En algo están de acuerdo las entidades de protección vial: El 75% de los accidentes de tránsito son precedidos por algún tipo de distracción del conductor.

La distracción es un estado psicológico de dispersión mental que impide temporalmente a una persona prestar la debida atención a las cualidades del objeto, es decir, que constituye una incapacidad transitoria para captar o aprehender las características de los objetos o hechos reales.

Los ingleses ya lo advertían en 1997 demostrando por medio de un estudio que los usuarios de telefonía celular al conducir tienen de cuatro a cinco veces más probabilidades de tener accidentes que los que no los usan.

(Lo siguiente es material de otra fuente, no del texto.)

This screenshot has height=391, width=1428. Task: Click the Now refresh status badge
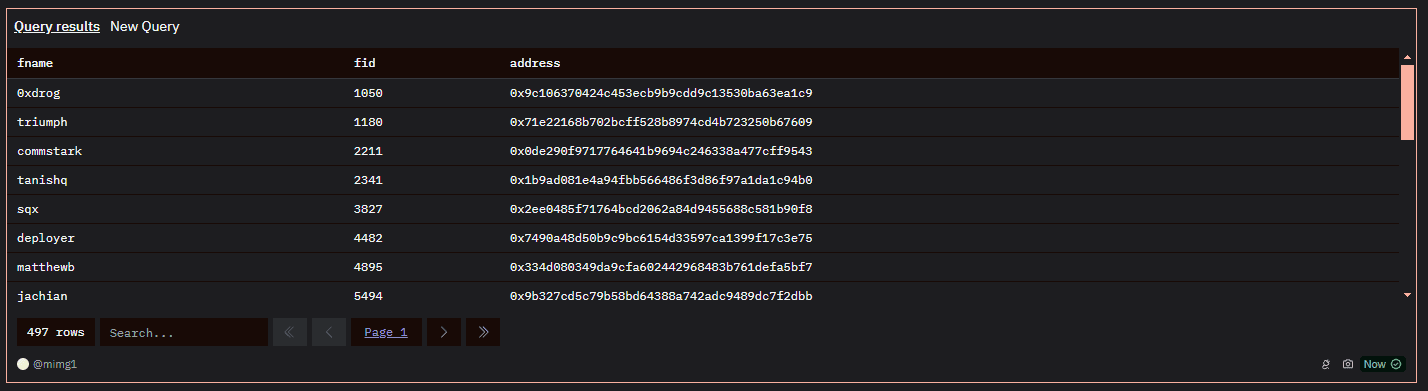coord(1382,364)
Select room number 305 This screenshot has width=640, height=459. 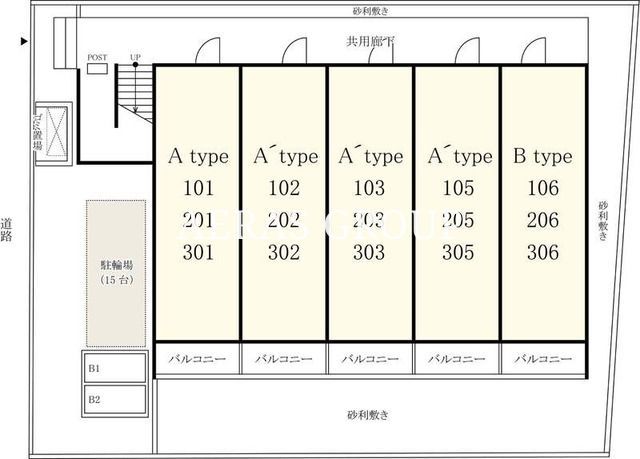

Además alerta: “los equipos celulares que permiten tener las manos libres no brindan una ventaja de seguridad respecto de los equipos de mano”.

En Estados Unidos, dicen los psicólogos, manejar hablando por teléfono resulta más peligroso que conducir ebrio.

En las pruebas que se realizaron, los conductores que usaron teléfonos celulares fueron 5,36% veces más propensos a tener un accidente que los conductores sin distracción, además violaron las señales de tránsito 3 veces más que los no distraídos.

Todas las investigaciones coinciden en que hablar por teléfono mientras se conduce reduce el tiempo de reacción en alrededor del 10% en términos del frenado y en un 20% en términos de acelerar después de frenar, lo que interfiere con la fluidez del tránsito.

Los que manejan hablando por teléfono no perciben el ambiente de conducción, ya que alrededor del 70% de la información visual no se procesa en lo absoluto.

Es por lo tanto una obligación al conducir, darle siempre prioridad al manejo antes que a las llamadas.